I heard a top chef (Hugh Christopher Edmund Fearnley-Whittingstall) saying he uses the tip of his preparation knives a very small proportion of the time and if doing away with them saves a single life, then he would support the idea. As an ‘amateur food preparer’ (cutting sandwiches in half, mainly 😐) I can’t remember ever using the point of my knife, so why have them?
View attachment 32744

No doubt you’ve all spotted the flaw in this argument, hinted at in this video which is about the knife edge.

What do you think?
I really don't see how this would help. I highly doubt that knife crime tends to be committed with kitchen knives. It is extremely easy to acquire Balisongs, Zombie knives, pocket knives, in the UK. I own a Lansky World legal knife, a pocket knife designed to be legal to own and carry in as many countries as possible (including the UK).
 
I really don't see how this would help. I highly doubt that knife crime tends to be committed with kitchen knives.
In the U.K., 25% of attacks are with kitchen knives. They’re easier to acquire for youths, who are the main culprit and they’re very cheap.
It is extremely easy to acquire Balisongs, Zombie knives, pocket knives, in the UK.
Really? Balisong? Yes, pocket knives but I think zombie knife sales are being heavily clamped down upon due to their adverse publicity and rightly so.
I own a Lansky World legal knife, a pocket knife designed to be legal to own and carry in as many countries as possible (including the UK).
You’d better watch this-
Do you have a good reason to carry it in public, or an excuse?
 
In the U.K., 25% of attacks are with kitchen knives. They’re easier to acquire for youths, who are the main culprit and they’re very cheap.

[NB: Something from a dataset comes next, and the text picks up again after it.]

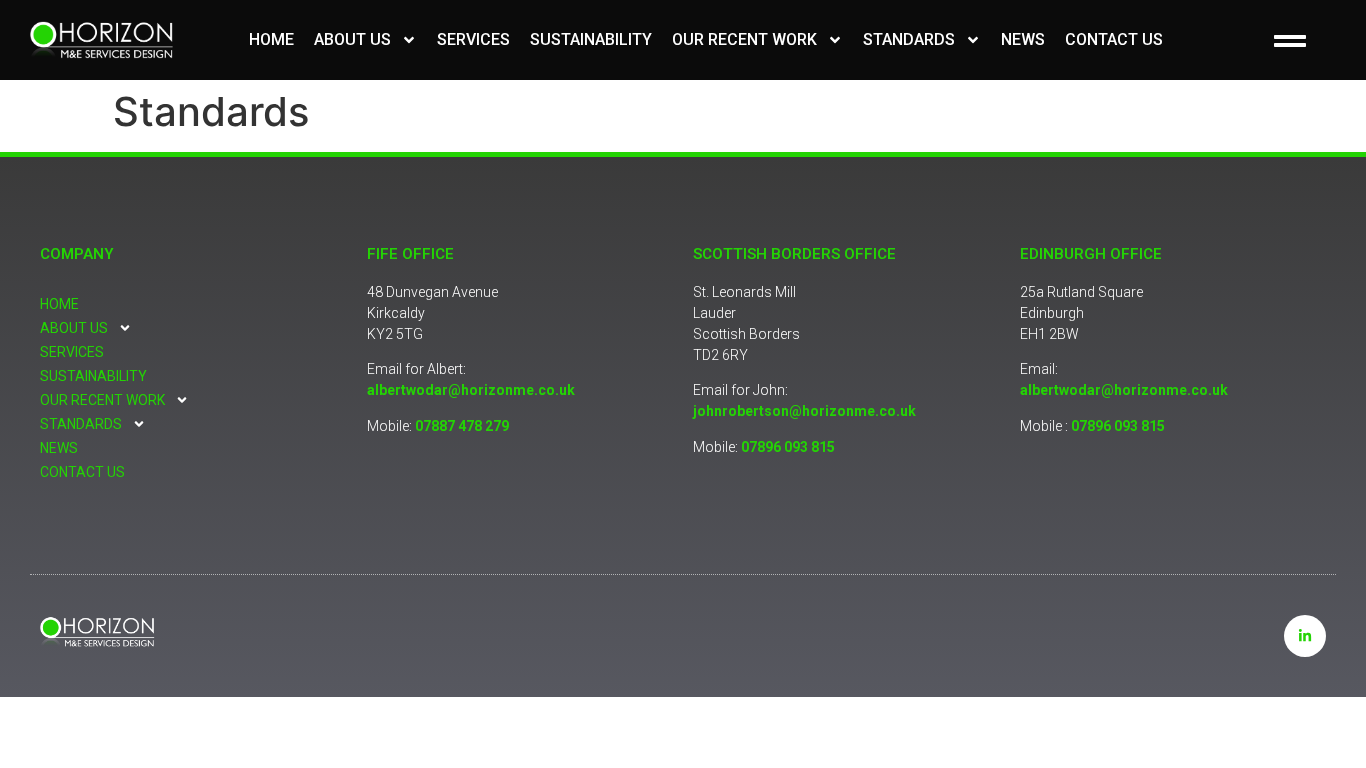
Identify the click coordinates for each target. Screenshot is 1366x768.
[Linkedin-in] (1305, 636)
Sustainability (591, 39)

Really? Balisong? Yes, pocket knives but I think zombie knife sales are being heavily clamped down upon due to their adverse publicity and rightly so.

You’d better watch this-
Do you have a good reason to carry it in public, or an excuse?
I suspect that one would likewise need a good reason to carry a kitchen knife in public.
 
In the U.K., 25% of attacks are with kitchen knives. They’re easier to acquire for youths, who are the main culprit and they’re very cheap.

Really? Balisong? Yes, pocket knives but I think zombie knife sales are being heavily clamped down upon due to their adverse publicity and rightly so.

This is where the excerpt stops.